BEGIN

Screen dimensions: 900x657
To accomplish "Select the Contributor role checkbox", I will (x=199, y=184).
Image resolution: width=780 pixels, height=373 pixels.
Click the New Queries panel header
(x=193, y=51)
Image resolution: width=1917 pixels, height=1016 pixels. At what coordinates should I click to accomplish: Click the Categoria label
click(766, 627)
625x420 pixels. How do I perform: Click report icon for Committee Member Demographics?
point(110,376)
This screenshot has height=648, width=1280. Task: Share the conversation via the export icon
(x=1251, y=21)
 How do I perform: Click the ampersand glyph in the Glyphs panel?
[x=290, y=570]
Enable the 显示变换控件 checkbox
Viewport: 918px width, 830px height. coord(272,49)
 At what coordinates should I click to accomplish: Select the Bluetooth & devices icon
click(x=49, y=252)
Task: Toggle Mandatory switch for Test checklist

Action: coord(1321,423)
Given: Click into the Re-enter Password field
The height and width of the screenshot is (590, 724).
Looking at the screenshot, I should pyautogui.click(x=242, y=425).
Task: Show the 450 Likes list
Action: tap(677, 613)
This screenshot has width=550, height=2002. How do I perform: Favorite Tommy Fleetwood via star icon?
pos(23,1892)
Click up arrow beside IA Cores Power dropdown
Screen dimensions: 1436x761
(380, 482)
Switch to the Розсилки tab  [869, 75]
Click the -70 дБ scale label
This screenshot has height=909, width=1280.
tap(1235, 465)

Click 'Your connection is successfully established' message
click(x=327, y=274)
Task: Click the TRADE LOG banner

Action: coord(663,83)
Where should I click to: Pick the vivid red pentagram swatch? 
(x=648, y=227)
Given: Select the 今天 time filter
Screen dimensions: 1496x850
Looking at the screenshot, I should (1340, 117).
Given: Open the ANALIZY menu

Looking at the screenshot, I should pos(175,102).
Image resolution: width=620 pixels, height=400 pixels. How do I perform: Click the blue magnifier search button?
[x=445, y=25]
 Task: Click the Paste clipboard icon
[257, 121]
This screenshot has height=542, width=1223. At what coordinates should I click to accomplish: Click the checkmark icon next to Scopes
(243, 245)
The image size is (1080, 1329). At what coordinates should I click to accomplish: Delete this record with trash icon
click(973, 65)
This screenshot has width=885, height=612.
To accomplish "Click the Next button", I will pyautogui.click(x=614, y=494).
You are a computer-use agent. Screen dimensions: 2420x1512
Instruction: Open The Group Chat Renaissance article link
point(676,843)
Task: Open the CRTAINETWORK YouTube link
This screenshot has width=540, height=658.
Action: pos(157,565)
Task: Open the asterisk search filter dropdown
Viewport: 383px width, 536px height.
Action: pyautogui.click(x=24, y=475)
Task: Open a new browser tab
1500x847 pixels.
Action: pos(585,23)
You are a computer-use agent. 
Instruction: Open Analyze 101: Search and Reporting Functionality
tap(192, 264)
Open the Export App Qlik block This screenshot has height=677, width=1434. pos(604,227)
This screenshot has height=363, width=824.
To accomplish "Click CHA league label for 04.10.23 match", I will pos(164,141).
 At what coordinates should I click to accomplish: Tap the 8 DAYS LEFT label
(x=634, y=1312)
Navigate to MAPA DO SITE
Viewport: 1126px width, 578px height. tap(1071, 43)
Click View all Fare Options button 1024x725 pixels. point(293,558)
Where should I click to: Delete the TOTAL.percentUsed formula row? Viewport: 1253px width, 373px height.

END

Task goal: Please set down the material above once more, word for word.

Exercise answer:
Screen dimensions: 900x657
To accomplish "Select the Contributor role checkbox", I will (x=199, y=184).
Image resolution: width=780 pixels, height=373 pixels.
Click the New Queries panel header
(x=193, y=51)
Image resolution: width=1917 pixels, height=1016 pixels. At what coordinates should I click to accomplish: Click the Categoria label
click(766, 627)
625x420 pixels. How do I perform: Click report icon for Committee Member Demographics?
point(110,376)
This screenshot has height=648, width=1280. Task: Share the conversation via the export icon
(x=1251, y=21)
 How do I perform: Click the ampersand glyph in the Glyphs panel?
[x=290, y=570]
Enable the 显示变换控件 checkbox
Viewport: 918px width, 830px height. coord(272,49)
 At what coordinates should I click to accomplish: Select the Bluetooth & devices icon
click(x=49, y=252)
Task: Toggle Mandatory switch for Test checklist

Action: coord(1321,423)
Given: Click into the Re-enter Password field
The height and width of the screenshot is (590, 724).
Looking at the screenshot, I should pyautogui.click(x=242, y=425).
Task: Show the 450 Likes list
Action: tap(677, 613)
This screenshot has width=550, height=2002. How do I perform: Favorite Tommy Fleetwood via star icon?
pos(23,1892)
Click up arrow beside IA Cores Power dropdown
Screen dimensions: 1436x761
(380, 482)
Switch to the Розсилки tab  [869, 75]
Click the -70 дБ scale label
This screenshot has height=909, width=1280.
tap(1235, 465)

Click 'Your connection is successfully established' message
click(x=327, y=274)
Task: Click the TRADE LOG banner

Action: coord(663,83)
Where should I click to: Pick the vivid red pentagram swatch? 
(x=648, y=227)
Given: Select the 今天 time filter
Screen dimensions: 1496x850
Looking at the screenshot, I should (1340, 117).
Given: Open the ANALIZY menu

Looking at the screenshot, I should pos(175,102).
Image resolution: width=620 pixels, height=400 pixels. How do I perform: Click the blue magnifier search button?
[x=445, y=25]
 Task: Click the Paste clipboard icon
[257, 121]
This screenshot has height=542, width=1223. At what coordinates should I click to accomplish: Click the checkmark icon next to Scopes
(243, 245)
The image size is (1080, 1329). At what coordinates should I click to accomplish: Delete this record with trash icon
click(973, 65)
This screenshot has width=885, height=612.
To accomplish "Click the Next button", I will pyautogui.click(x=614, y=494).
You are a computer-use agent. Screen dimensions: 2420x1512
Instruction: Open The Group Chat Renaissance article link
point(676,843)
Task: Open the CRTAINETWORK YouTube link
This screenshot has width=540, height=658.
Action: pos(157,565)
Task: Open the asterisk search filter dropdown
Viewport: 383px width, 536px height.
Action: pyautogui.click(x=24, y=475)
Task: Open a new browser tab
1500x847 pixels.
Action: pos(585,23)
You are a computer-use agent. 
Instruction: Open Analyze 101: Search and Reporting Functionality
tap(192, 264)
Open the Export App Qlik block This screenshot has height=677, width=1434. pos(604,227)
This screenshot has height=363, width=824.
To accomplish "Click CHA league label for 04.10.23 match", I will pos(164,141).
 At what coordinates should I click to accomplish: Tap the 8 DAYS LEFT label
(x=634, y=1312)
Navigate to MAPA DO SITE
Viewport: 1126px width, 578px height. tap(1071, 43)
Click View all Fare Options button 1024x725 pixels. point(293,558)
Where should I click to: Delete the TOTAL.percentUsed formula row? Viewport: 1253px width, 373px height.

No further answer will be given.